▶ WHAT YOU WILL DO
Scan the records for the word "Select". Copy each line that includes it.

▶ DATASET RECORDS

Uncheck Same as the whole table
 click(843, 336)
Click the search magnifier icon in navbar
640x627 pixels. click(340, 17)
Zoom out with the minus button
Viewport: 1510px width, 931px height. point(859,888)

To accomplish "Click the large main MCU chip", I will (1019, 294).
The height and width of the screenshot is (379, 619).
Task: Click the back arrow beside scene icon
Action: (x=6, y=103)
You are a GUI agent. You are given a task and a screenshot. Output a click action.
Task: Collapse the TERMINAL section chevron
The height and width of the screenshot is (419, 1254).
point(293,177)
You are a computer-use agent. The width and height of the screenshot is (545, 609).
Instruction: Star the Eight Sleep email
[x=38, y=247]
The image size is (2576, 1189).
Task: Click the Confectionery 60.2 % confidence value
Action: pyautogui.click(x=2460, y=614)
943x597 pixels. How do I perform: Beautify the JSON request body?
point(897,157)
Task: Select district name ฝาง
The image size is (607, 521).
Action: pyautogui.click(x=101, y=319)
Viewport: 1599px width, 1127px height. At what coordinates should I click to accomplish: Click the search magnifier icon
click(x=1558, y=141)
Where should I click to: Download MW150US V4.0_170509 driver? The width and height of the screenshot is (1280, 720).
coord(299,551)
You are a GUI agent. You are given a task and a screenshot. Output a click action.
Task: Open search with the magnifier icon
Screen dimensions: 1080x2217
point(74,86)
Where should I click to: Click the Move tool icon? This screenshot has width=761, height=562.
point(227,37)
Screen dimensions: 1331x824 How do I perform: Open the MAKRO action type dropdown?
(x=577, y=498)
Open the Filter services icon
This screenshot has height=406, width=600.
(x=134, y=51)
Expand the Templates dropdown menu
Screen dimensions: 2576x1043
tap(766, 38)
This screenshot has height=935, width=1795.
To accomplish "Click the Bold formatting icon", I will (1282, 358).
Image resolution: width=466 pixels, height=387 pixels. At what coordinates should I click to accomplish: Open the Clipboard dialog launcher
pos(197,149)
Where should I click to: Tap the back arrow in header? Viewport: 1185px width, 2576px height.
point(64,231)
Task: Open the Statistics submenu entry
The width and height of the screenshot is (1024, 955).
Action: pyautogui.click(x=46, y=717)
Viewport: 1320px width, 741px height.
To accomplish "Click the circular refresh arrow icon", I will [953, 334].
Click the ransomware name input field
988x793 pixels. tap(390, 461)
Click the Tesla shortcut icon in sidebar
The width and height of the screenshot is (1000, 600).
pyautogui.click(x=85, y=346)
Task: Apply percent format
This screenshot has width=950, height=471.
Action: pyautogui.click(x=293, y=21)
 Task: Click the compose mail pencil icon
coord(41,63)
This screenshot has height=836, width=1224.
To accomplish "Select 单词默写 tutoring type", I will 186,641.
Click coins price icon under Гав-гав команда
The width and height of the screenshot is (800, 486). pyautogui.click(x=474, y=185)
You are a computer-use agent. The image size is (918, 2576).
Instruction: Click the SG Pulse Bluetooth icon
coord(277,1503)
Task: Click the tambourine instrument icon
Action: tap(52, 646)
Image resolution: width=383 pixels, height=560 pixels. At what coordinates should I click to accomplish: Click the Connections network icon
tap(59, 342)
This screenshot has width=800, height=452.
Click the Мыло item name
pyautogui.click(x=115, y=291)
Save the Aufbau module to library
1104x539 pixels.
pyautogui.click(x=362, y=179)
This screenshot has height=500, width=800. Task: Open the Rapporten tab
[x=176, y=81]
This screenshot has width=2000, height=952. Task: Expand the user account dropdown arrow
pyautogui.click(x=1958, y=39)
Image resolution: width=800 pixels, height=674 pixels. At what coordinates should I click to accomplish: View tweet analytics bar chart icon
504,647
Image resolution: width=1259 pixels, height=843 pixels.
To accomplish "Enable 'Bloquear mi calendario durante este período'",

▶ ANSWER BOX
Task: Select district name ฝาง
To accomplish "Select 单词默写 tutoring type", I will 186,641.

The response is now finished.